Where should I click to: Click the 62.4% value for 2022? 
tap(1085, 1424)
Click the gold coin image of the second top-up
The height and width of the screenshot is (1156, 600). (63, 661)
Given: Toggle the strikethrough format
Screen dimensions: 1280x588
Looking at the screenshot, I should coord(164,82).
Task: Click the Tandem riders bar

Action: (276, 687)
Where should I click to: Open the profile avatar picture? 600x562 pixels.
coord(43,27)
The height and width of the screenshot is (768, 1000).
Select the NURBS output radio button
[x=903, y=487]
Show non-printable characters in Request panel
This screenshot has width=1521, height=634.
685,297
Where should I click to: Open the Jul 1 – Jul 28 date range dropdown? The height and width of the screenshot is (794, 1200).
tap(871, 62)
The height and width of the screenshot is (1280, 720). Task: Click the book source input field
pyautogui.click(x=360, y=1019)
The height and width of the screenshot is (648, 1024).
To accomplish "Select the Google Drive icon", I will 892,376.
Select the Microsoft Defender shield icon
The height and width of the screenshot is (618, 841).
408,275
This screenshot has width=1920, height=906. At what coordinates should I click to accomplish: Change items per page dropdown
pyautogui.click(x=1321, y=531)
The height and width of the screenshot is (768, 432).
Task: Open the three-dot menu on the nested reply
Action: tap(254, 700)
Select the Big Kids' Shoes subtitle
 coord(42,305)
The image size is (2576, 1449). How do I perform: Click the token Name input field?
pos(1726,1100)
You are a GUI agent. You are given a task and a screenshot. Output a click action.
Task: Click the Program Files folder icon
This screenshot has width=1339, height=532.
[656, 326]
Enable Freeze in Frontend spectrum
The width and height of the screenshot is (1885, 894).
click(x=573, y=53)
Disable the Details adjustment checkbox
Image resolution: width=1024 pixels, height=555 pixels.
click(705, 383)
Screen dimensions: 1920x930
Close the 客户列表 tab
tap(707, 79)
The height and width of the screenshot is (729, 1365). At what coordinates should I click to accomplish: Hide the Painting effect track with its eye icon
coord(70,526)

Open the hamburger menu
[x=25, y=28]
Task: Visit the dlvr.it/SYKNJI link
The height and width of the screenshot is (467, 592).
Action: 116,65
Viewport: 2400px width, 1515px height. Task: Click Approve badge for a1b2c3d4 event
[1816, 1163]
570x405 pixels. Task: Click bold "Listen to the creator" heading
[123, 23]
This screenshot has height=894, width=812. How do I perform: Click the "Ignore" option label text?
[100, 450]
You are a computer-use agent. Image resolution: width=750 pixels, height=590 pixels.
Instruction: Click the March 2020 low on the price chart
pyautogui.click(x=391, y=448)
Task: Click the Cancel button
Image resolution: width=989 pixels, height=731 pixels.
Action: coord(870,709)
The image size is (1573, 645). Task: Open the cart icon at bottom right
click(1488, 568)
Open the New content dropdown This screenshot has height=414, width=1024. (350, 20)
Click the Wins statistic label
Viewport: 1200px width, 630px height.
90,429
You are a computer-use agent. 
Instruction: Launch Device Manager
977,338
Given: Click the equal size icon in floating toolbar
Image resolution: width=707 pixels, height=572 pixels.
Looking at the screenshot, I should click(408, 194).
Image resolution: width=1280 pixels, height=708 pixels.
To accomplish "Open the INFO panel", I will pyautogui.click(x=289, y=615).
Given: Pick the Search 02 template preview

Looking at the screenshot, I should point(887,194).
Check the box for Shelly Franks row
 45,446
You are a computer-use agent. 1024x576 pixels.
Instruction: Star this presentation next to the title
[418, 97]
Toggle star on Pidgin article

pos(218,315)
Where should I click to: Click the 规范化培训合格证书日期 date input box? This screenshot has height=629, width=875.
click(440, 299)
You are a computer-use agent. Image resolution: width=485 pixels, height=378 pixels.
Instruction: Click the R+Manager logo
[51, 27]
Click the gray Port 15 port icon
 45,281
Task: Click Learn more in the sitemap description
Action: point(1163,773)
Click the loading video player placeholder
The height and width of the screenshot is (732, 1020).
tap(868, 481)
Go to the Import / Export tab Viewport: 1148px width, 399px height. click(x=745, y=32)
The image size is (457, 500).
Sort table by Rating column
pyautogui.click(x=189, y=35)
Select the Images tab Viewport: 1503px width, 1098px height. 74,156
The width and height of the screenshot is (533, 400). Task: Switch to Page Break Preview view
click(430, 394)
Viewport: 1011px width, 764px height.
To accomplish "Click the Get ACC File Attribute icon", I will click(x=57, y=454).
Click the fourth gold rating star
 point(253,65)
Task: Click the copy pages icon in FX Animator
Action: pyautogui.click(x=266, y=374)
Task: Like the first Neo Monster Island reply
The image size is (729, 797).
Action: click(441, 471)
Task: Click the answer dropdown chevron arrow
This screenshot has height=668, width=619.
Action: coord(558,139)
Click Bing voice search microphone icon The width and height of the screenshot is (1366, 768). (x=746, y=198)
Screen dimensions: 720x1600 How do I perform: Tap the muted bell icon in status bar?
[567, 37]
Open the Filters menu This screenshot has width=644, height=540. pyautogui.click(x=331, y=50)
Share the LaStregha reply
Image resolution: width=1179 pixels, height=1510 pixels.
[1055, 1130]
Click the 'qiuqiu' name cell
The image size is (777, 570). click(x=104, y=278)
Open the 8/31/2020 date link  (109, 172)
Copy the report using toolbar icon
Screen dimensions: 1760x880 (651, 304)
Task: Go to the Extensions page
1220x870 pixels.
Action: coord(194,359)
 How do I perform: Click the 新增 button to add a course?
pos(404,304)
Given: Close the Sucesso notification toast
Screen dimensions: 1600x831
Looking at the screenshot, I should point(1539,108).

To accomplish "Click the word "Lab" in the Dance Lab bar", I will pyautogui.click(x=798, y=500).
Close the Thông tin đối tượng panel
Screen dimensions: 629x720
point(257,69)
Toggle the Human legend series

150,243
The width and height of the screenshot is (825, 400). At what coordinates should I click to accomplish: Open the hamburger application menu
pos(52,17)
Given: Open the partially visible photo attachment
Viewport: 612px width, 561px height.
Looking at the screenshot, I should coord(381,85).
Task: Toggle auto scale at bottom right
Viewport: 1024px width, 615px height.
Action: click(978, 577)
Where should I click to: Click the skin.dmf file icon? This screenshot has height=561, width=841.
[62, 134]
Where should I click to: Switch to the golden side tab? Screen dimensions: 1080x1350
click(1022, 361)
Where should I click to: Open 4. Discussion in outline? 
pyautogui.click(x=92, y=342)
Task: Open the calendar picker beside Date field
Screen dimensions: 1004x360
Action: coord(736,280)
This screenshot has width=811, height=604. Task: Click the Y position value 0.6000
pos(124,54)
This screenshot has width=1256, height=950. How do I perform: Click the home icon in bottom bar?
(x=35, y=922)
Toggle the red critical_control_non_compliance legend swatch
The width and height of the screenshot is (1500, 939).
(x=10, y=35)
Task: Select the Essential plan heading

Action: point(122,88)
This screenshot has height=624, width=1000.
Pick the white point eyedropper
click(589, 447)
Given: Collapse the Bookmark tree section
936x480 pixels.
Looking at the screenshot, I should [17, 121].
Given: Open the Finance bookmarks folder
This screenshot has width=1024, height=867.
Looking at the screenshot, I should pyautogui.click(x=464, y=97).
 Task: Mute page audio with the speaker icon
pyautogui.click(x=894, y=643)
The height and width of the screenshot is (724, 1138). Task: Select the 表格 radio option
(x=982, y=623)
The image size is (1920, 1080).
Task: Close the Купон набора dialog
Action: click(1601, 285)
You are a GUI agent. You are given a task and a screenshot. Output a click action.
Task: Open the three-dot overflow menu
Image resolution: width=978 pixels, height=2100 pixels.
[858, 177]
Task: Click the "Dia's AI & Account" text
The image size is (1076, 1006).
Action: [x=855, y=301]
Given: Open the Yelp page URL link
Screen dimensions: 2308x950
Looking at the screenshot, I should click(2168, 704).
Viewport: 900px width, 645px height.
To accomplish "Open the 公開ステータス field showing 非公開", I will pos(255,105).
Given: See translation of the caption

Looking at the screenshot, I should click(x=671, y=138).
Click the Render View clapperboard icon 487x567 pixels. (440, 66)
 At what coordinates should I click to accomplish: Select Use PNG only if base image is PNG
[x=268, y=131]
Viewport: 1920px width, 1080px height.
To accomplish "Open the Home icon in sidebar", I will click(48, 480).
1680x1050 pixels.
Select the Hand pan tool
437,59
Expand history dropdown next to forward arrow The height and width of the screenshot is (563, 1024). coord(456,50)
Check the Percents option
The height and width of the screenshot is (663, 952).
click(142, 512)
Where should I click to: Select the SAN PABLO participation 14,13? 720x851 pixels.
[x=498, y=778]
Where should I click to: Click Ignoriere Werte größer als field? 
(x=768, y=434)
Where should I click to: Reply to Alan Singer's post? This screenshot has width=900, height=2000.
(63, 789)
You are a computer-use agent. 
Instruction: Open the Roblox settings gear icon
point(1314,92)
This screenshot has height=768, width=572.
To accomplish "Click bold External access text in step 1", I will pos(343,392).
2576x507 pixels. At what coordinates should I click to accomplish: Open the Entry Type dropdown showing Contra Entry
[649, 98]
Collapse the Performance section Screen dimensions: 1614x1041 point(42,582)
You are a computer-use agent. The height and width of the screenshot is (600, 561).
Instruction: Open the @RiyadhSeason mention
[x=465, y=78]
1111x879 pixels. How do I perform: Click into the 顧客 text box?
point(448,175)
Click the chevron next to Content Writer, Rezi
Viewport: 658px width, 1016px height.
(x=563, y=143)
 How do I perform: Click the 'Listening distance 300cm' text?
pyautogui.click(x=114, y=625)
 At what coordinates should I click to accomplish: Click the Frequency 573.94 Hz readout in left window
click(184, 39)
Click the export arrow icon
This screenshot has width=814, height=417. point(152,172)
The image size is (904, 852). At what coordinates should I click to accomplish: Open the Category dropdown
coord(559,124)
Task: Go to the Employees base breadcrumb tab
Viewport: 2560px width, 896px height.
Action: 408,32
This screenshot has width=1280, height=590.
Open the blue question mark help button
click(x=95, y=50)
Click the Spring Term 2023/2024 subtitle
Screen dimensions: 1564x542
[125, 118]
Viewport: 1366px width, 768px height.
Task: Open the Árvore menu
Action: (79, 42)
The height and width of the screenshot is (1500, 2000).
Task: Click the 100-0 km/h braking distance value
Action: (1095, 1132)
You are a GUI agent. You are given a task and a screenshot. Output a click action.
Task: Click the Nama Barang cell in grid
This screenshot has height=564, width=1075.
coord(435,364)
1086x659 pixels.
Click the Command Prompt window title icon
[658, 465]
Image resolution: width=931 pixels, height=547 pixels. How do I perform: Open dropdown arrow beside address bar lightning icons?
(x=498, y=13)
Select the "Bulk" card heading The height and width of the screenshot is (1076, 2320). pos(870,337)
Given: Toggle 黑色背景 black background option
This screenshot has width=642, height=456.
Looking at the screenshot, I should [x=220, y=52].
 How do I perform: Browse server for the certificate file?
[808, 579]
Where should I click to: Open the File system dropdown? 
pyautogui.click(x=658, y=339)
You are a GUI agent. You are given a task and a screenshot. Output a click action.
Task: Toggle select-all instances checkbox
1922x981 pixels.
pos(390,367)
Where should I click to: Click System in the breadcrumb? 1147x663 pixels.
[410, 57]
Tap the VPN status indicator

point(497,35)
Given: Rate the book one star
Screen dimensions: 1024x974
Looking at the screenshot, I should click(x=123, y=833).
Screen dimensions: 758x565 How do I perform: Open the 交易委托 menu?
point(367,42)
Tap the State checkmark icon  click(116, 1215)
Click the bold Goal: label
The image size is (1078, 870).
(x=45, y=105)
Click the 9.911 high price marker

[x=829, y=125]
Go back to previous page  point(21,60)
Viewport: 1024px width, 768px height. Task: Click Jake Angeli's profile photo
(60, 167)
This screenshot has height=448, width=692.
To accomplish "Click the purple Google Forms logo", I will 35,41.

★ ★ ★ ★

### REQUIREMENT
Whenever a line in the records contains the word "folder", copy that line.

### TASK ANSWER
Task: Click the Program Files folder icon
Given: Open the Finance bookmarks folder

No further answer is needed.